Hi all. I have been toying with the idea of banking up the sand substrate in my tank using filter bags filled with gravel underneath. I was wondering if anyone has tried this with bottom dwellers, especially corydoras. Is it possible to maintain a bit of a slope over time, or is it a totally hopeless cause? I assume a steeper slope will be more prone to sliding than a more gentle one. My sand is quite fine grain, 0,2 - 0,7 mm I think off the top of my head.


----------



## Gill (26 Jan 2020)

You can use the plastic from milk bottles to stabilise the slopes, just cut sections and push into the slopes. and this will stop sliding. 
I have also seen people use lawn edging as that is wavy and so supports more structure.


----------



## Matt @ ScapeEasy (3 Feb 2020)

Be careful of creating an anaerobic environment in deep sand which can lead to hydrogen sulphide production which is harmful to the fish when released. Use something like Malaysian trumpet snails to turn the sand over to help prevent this.


----------



## Hufsa (3 Feb 2020)

Matt @ ScapeEasy said:


> Be careful of creating an anaerobic environment in deep sand ...



The idea is to have coarse gravel in filter stockings making up the main body of the slope, and having a sand cap in relatively even thickness on top, covering the slope. The sand would not be any thicker than I currently have it, and the coarse gravel inside the stocking should be easier to have circulation in. That is the theory anyway.
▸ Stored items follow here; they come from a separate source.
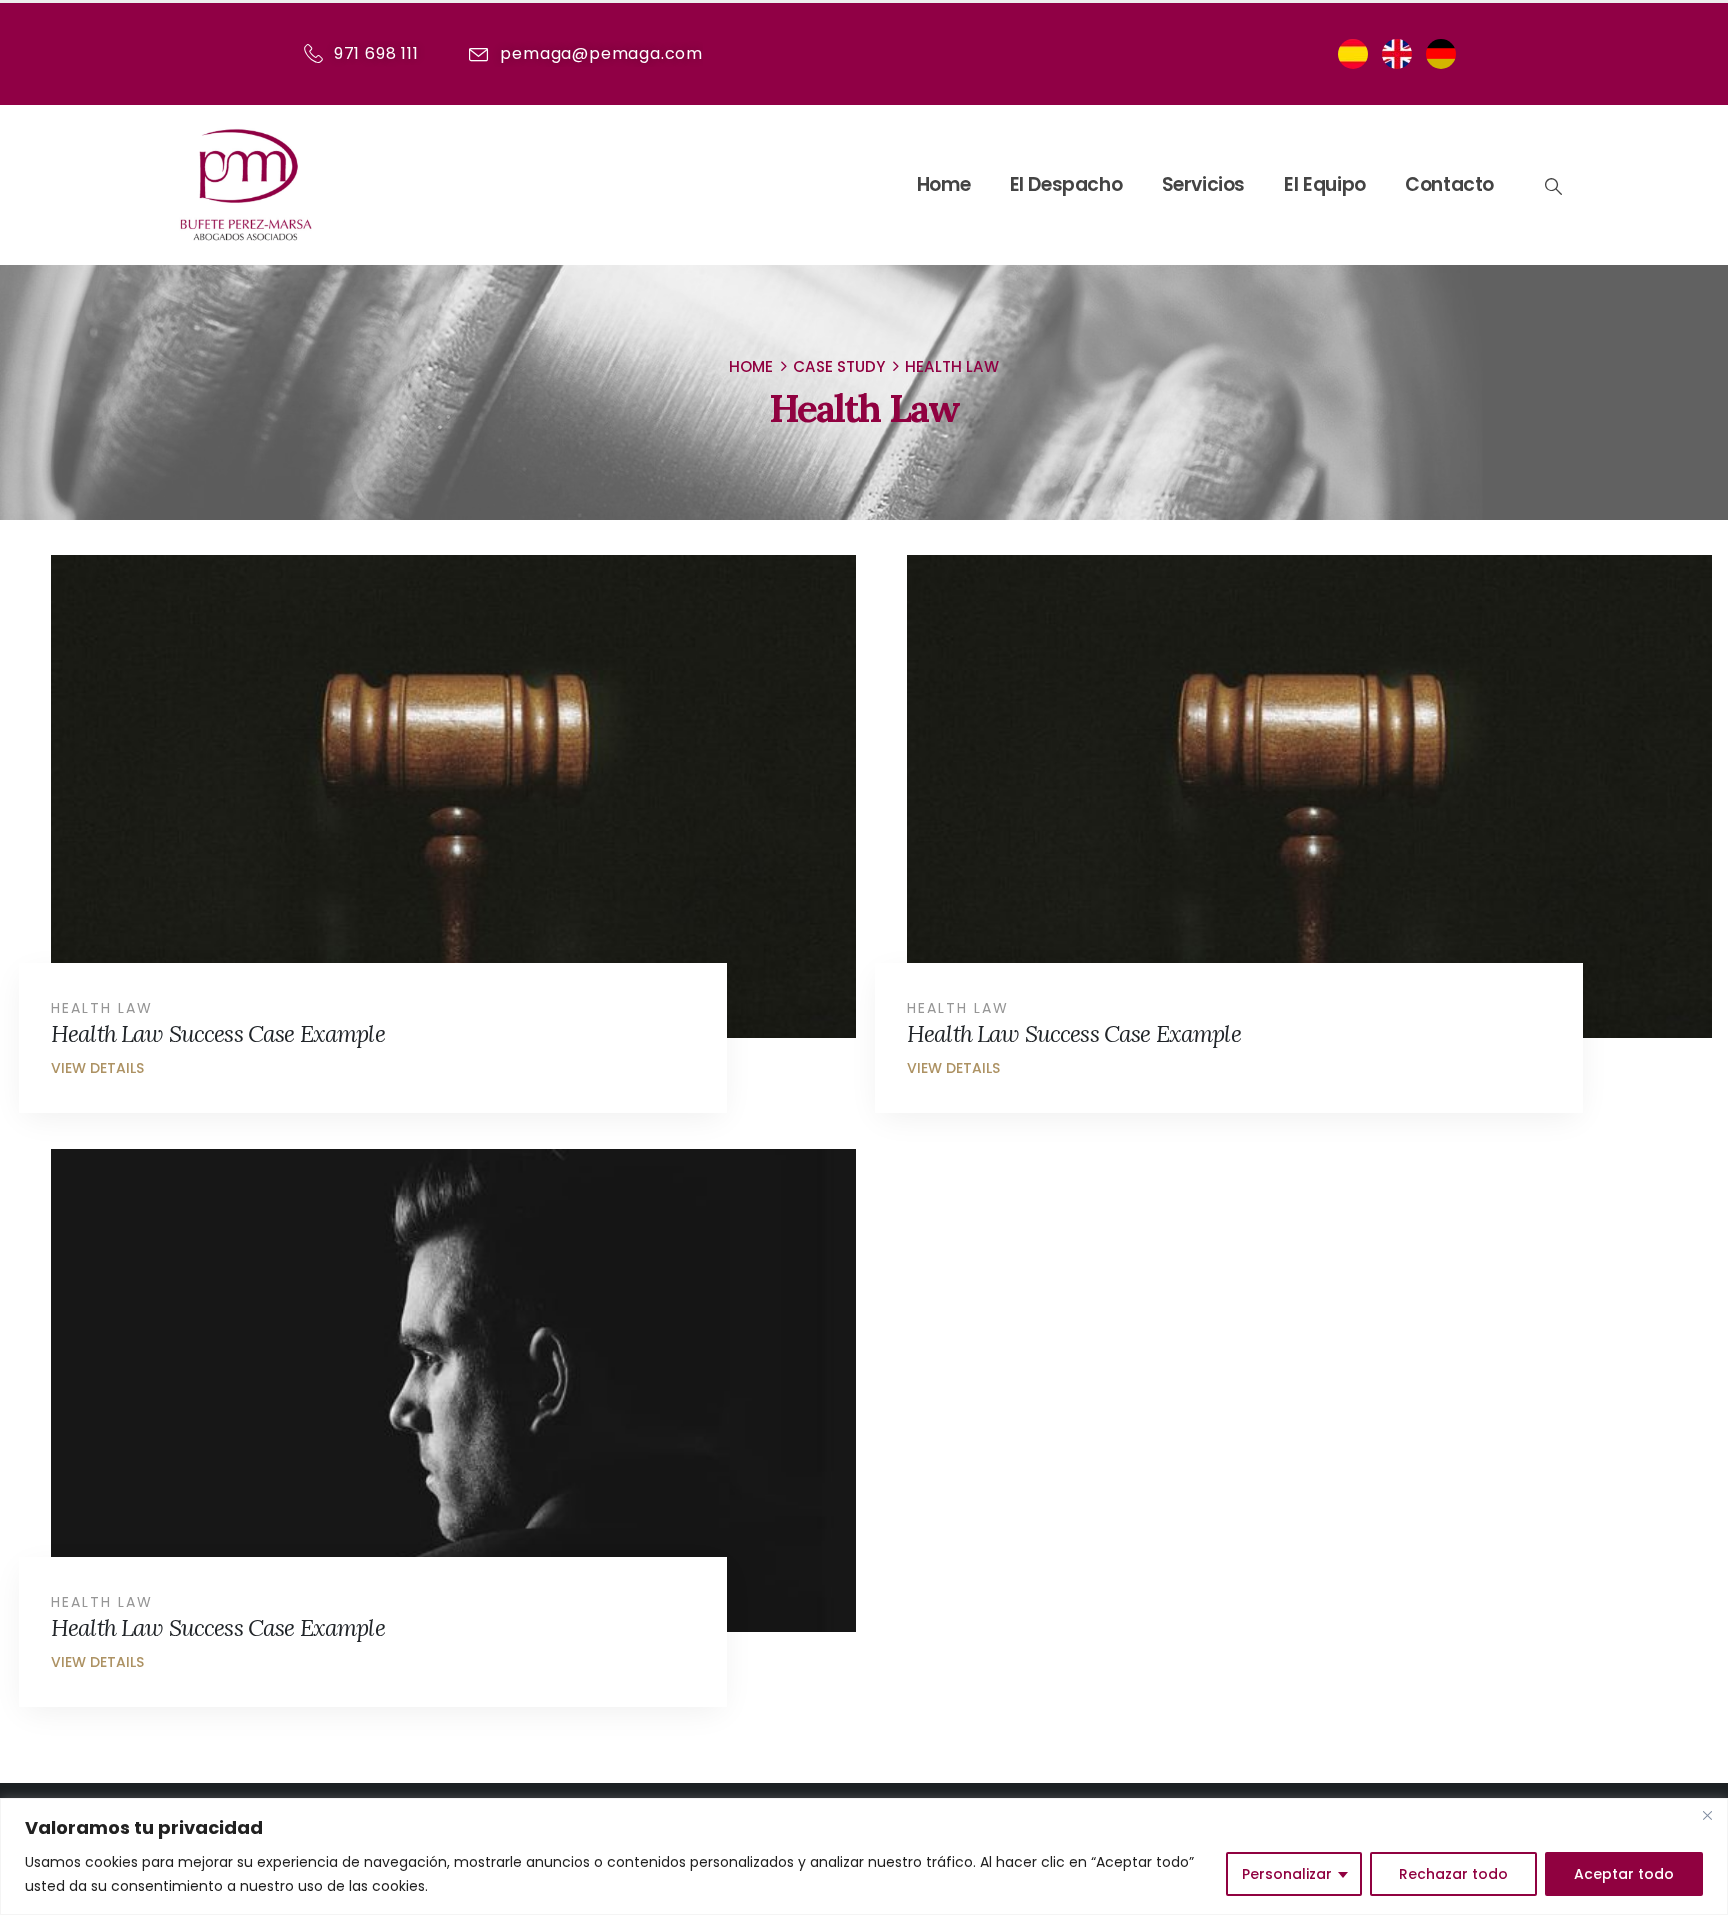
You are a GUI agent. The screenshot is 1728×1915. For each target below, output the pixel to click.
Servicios (1203, 184)
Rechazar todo (1453, 1874)
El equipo (1324, 184)
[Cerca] (1707, 1815)
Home (943, 184)
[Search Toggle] (1552, 186)
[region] (864, 1856)
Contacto (1449, 184)
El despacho (1066, 184)
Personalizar (1287, 1874)
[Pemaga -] (246, 185)
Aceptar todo (1624, 1874)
If anyone has any experience to the contrary I would love to hear about it, if not, I am tempted to give it a go. If the corydoras end up flattening the sand too much or if I suspect foul play in the gravel bags then it shouldnt be too much work to reverse it.


----------



## Kezzab (3 Feb 2020)

I would expect sand to slide off overtime.
K


----------



## Hufsa (1 Dec 2020)

I wanna update this thread so it has a conclusion, I did try this briefly. I probably did a poor job with the gravel underneath in the back, as the sand layer above ended up too shallow to comfortably plant in. It wasnt as hard as I thought to maintain some slope on the sand however. Since I feed the corydoras by the front glass, they naturally end up shoveling the sand towards the back as they sift through it. In fact they did this so much I had to gather some sand from the back and bring it forward again a few times. This effect will probably not be enough to keep sand in a very deep slope, but I dont think anyone expects that. 

I ended up taking out the gravel bags and having a minimal amount (2-3 cm) of unsloped sand in the tank, for hygiene reasons. 
I now have some burrowing fish and want to keep the sand as oxygenated as possible.


----------



## winzdk (20 Dec 2020)

To make some height, I tried using nylon stockings with lava gravel/stones and laundry bags/nets with lava gravel/small granite stones.  Substrate was dirt-rexolin-clay-bugscreen, capped with a  5 to 10 cm layer of gravel (0,7-1,2mm). Over time everything settled and sank a lot, so the clay and bugscreen got exposed, so I had to refill with a lot of gravel and even then it kept sinking.
I would not use this technique again and this time I just used a lot of Tropica soil to get some height.
Just something to keep in mind.


----------